Julie's Husband said:


> Why? She was an incredible support in helping me learn to be sexually active while I was castrate. Nothing like experimenting with something new to heat up the old flames.


Because you used the term 'castrated' without clarifying that it was chemical, and part of cancer treatment. That led some to believe you were literally physically castrated.


----------



## Numb26 (Sep 11, 2019)

frusdil said:


> Because you used the term 'castrated' without clarifying that it was chemical, and part of cancer treatment. That led some to believe you were literally physically castrated.

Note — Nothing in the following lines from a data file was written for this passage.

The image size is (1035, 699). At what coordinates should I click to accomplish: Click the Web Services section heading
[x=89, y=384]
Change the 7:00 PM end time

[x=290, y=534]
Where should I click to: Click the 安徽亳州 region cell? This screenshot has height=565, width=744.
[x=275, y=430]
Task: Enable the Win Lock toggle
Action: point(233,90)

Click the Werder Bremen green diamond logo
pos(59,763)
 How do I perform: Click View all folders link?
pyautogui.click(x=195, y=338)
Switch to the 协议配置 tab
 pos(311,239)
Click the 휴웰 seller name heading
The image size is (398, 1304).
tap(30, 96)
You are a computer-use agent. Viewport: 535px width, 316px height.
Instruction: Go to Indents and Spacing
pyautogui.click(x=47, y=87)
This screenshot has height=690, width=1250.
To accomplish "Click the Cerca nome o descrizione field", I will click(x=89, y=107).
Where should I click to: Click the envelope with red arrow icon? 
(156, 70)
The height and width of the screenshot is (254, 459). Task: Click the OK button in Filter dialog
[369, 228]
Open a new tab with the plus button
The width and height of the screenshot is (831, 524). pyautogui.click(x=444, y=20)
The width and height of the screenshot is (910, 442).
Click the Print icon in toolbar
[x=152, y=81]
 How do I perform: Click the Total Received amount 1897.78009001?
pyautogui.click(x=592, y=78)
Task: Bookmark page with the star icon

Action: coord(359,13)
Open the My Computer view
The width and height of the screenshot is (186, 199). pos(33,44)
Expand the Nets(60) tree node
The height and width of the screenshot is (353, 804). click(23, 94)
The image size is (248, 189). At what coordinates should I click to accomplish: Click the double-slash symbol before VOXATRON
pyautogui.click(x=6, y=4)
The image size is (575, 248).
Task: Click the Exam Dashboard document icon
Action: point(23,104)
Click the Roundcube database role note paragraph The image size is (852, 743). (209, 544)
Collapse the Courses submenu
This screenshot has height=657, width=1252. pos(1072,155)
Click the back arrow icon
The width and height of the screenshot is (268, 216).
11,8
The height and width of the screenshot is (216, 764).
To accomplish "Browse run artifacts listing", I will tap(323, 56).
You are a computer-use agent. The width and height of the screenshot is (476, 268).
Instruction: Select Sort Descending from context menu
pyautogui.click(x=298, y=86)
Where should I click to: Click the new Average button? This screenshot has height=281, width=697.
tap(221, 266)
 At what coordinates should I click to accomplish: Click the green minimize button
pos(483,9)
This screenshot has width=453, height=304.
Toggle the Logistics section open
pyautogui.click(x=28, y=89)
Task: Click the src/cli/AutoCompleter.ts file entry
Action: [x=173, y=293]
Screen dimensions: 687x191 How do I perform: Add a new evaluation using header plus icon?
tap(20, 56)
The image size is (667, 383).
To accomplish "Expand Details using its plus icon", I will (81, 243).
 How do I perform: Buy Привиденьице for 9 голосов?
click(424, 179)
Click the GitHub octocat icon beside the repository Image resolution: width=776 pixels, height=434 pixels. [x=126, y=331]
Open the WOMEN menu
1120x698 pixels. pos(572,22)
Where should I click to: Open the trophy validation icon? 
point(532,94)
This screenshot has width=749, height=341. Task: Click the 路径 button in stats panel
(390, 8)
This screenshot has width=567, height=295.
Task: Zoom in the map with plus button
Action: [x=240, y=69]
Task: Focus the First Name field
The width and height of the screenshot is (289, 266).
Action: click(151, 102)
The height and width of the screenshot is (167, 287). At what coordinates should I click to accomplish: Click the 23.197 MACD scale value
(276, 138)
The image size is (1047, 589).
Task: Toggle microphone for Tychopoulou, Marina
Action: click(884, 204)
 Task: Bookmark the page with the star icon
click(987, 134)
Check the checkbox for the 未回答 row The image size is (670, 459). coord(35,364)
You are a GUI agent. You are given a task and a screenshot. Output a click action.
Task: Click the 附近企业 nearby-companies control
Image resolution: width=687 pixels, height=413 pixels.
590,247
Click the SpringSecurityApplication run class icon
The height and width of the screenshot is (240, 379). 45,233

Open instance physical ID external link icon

Another click bait thread just for reactions


----------



## DownByTheRiver (Jul 2, 2020)

Julie's Husband said:


> I was chemically castrated with Lupron as part of treatment for prostate cancer. We call it hormone treatment or ADT as the word castrate is scary. It is (usually) (sort of) temporary. I was on Lupron for 6 months.
> 
> The hormone treatment causes menopause. Both men and women go through menopause, usually over a period of years, but Lupron brings it crashing on in less than a month.
> 
> I was officially no longer castrate as of early 2021 and am now randy and functional.


Well that's good!


----------



## Julie's Husband (Jan 3, 2022)

Numb26 said:


> Another click bait thread just for reactions


Pay attention. I am trying to bring attention to the taboos looking at male sexuality. The taboos hurt men. And women. 

The ignorance of men being able to be sexually active while castrate leads doctors to fail to advise men to attempt sex while castrate as part of treatment for prostate cancer and that leads to permanent atrophy. There is no excuse for doctors being ignorant of what is needed to prevent permanent damage.

When men feel they are not capable of sex they feel they are less than men and push loved ones away or isolate from loved ones. I moderate a prostate cancer forum where there is constant attention on relationships destroyed because men feel they are not able to fulfill their role and please their partners.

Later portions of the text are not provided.